Atlas pulls back just enough to look me up and down. “Nah, man. If Tonya Moore gets you, she’s not stabbing you. She’s going to adopt you as her new pet.”

Rowan snorts. “Yeah, you’d be her personal bodyguard. She’s probably been practicing with those knives so she can look all badass and ‘you’re gonna die’ in front of the cameras. But I bet she’ll find you too cute to actually hurt. I don’t think she has it in her to kill a fourteen year old from her own district.”

“I’d make a hell of a pet, wouldn’t I?” I joke, even though the thought of Tonya Moore butchering her chances of winning to protect me makes my stomach twist. “Maybe she’ll name me ‘Finnick the Glorious’ and parade me around the Capitol before the Games.”

Atlas grins. “If she does, you better make sure she gets your good side on camera. You’re the one with the pretty bronze hair.”

“Yeah, well, I’m also the one with zero chance of surviving against someone who can throw knives from fifty yards away,” I mutter, though it’s more to myself than anyone else.

Rowan waves his hand dismissively. “Eh, she’s gonna be too busy intimidating One and Two to even notice you. You could probably sneak up and put her in a headlock before she even realizes what’s happening.”

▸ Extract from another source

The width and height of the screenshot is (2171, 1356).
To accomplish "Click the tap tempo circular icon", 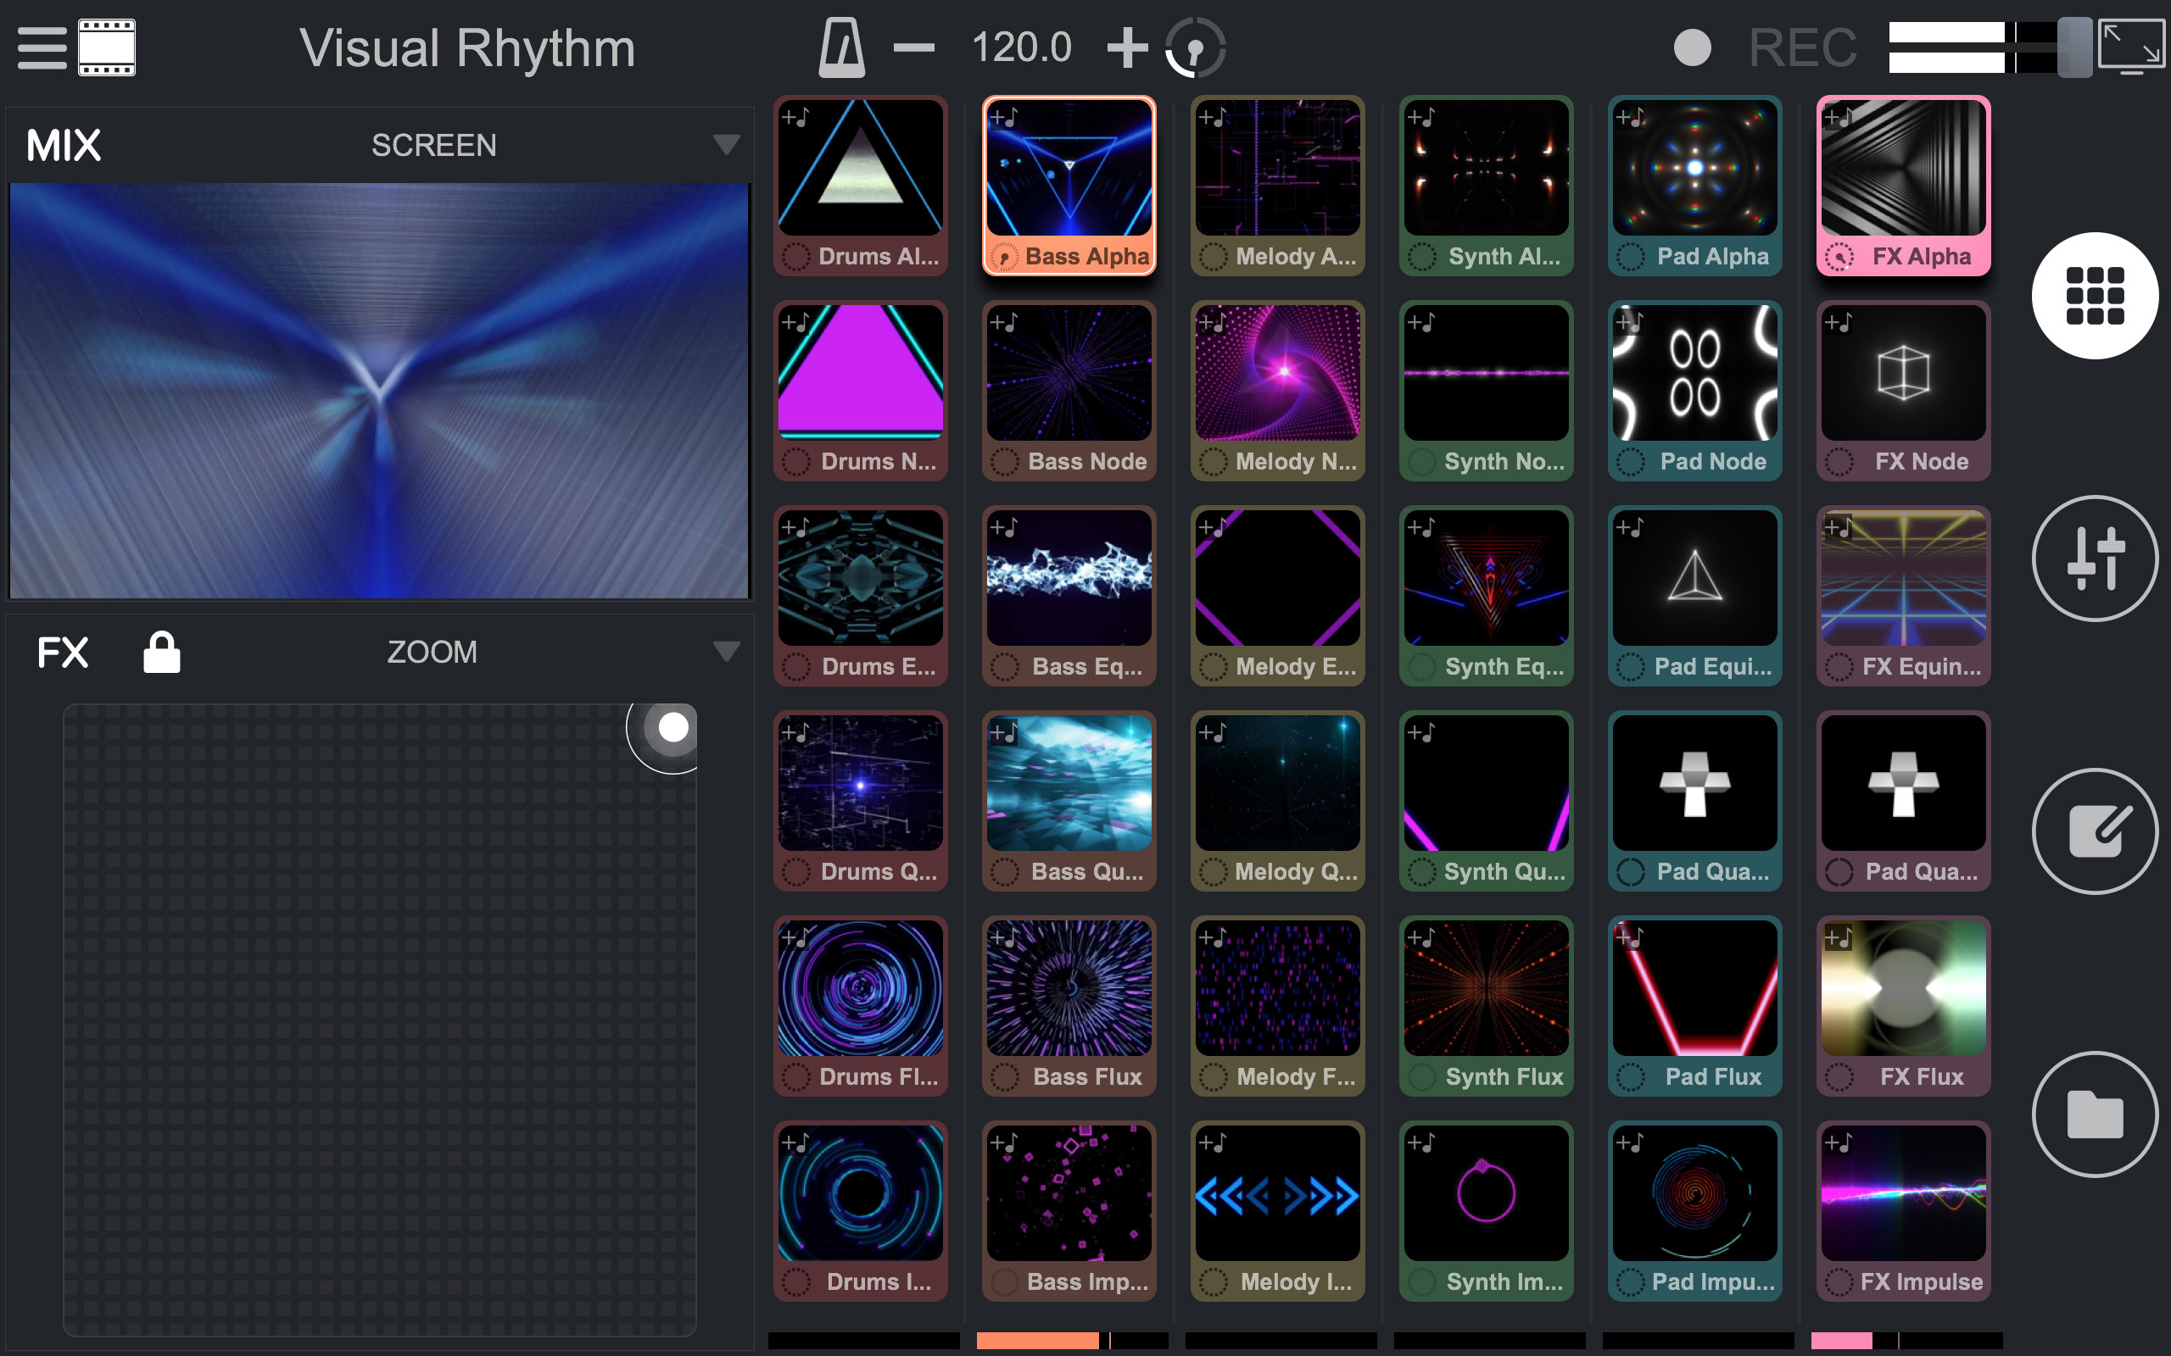I will [1195, 48].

“Please,” I snort, “If I get within headlock range of Tonya Moore, it’s game over. I’ll be skewered before I can even blink. Besides, I’m not going to win. I’m on Tonya’s side. At least when she wins, you lot’ll have package day every month for a year.”

Atlas steps back, taking a breath. “Look, Finn. Whatever happens in there, we’re not gonna judge you. If you get scared, if you kill someone, if you have to be half naked during the parade. If you make it out alive or not... we’re with you. All the way.”

“We won’t let you be forgotten. You’ll have the best ghost story of anyone,” Rowan grins.

I try to laugh, but it feels like something heavy’s sitting in my chest. “I’ll haunt you all, promise. I’ll even make sure to drop things on purpose just to mess with you.”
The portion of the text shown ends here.